Dataset records:

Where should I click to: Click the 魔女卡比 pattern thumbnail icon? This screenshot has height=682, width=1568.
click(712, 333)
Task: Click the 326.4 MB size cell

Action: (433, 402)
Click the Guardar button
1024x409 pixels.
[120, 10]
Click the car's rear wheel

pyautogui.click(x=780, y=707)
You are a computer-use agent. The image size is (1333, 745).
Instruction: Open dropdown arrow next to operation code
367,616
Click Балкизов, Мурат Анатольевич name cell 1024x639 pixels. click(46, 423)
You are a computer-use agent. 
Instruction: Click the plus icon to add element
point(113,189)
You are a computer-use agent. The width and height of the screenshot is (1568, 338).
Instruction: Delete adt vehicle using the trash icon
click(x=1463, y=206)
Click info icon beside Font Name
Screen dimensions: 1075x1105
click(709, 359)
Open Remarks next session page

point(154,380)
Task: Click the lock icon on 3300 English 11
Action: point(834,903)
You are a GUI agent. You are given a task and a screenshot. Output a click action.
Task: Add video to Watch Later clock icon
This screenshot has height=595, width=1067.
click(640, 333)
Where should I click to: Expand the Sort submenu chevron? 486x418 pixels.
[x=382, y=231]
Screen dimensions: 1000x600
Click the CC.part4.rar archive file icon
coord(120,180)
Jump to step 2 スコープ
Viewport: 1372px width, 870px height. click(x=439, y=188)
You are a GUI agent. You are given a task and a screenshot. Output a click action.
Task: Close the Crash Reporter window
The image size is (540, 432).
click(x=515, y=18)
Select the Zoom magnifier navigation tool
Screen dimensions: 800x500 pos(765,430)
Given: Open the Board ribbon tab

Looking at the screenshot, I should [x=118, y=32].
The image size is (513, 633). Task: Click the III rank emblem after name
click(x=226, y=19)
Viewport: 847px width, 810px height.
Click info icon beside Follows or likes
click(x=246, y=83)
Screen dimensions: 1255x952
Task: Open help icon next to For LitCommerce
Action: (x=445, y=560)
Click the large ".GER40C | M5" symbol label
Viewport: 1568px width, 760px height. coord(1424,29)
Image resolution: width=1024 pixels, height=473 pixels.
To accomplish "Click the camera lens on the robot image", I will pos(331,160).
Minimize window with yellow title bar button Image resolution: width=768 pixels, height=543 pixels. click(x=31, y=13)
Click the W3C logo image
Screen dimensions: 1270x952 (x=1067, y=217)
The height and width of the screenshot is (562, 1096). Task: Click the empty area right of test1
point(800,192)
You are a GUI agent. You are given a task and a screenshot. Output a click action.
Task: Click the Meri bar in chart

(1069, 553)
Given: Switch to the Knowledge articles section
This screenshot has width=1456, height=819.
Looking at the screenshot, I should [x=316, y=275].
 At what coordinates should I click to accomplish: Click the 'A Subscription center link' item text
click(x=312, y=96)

▶ [What needs to be done]
Rewrite the records above, changing every "computer-use agent" to "desktop assistant" and keeping all else the same.

▶ [Response]
Where should I click to: Click the 魔女卡比 pattern thumbnail icon? This screenshot has height=682, width=1568.
click(712, 333)
Task: Click the 326.4 MB size cell

Action: (433, 402)
Click the Guardar button
1024x409 pixels.
[120, 10]
Click the car's rear wheel

pyautogui.click(x=780, y=707)
You are a desktop assistant. The image size is (1333, 745).
Instruction: Open dropdown arrow next to operation code
367,616
Click Балкизов, Мурат Анатольевич name cell 1024x639 pixels. click(46, 423)
You are a desktop assistant. 
Instruction: Click the plus icon to add element
point(113,189)
You are a desktop assistant. The width and height of the screenshot is (1568, 338).
Instruction: Delete adt vehicle using the trash icon
click(x=1463, y=206)
Click info icon beside Font Name
Screen dimensions: 1075x1105
click(709, 359)
Open Remarks next session page

point(154,380)
Task: Click the lock icon on 3300 English 11
Action: point(834,903)
You are a GUI agent. You are given a task and a screenshot. Output a click action.
Task: Add video to Watch Later clock icon
This screenshot has height=595, width=1067.
click(640, 333)
Where should I click to: Expand the Sort submenu chevron? 486x418 pixels.
[x=382, y=231]
Screen dimensions: 1000x600
Click the CC.part4.rar archive file icon
coord(120,180)
Jump to step 2 スコープ
Viewport: 1372px width, 870px height. click(x=439, y=188)
You are a GUI agent. You are given a task and a screenshot. Output a click action.
Task: Close the Crash Reporter window
The image size is (540, 432).
click(x=515, y=18)
Select the Zoom magnifier navigation tool
Screen dimensions: 800x500 pos(765,430)
Given: Open the Board ribbon tab

Looking at the screenshot, I should [x=118, y=32].
The image size is (513, 633). Task: Click the III rank emblem after name
click(x=226, y=19)
Viewport: 847px width, 810px height.
Click info icon beside Follows or likes
click(x=246, y=83)
Screen dimensions: 1255x952
Task: Open help icon next to For LitCommerce
Action: (x=445, y=560)
Click the large ".GER40C | M5" symbol label
Viewport: 1568px width, 760px height. coord(1424,29)
Image resolution: width=1024 pixels, height=473 pixels.
To accomplish "Click the camera lens on the robot image", I will pos(331,160).
Minimize window with yellow title bar button Image resolution: width=768 pixels, height=543 pixels. click(x=31, y=13)
Click the W3C logo image
Screen dimensions: 1270x952 (x=1067, y=217)
The height and width of the screenshot is (562, 1096). Task: Click the empty area right of test1
point(800,192)
You are a GUI agent. You are given a task and a screenshot. Output a click action.
Task: Click the Meri bar in chart

(1069, 553)
Given: Switch to the Knowledge articles section
This screenshot has width=1456, height=819.
Looking at the screenshot, I should [x=316, y=275].
 At what coordinates should I click to accomplish: Click the 'A Subscription center link' item text
click(x=312, y=96)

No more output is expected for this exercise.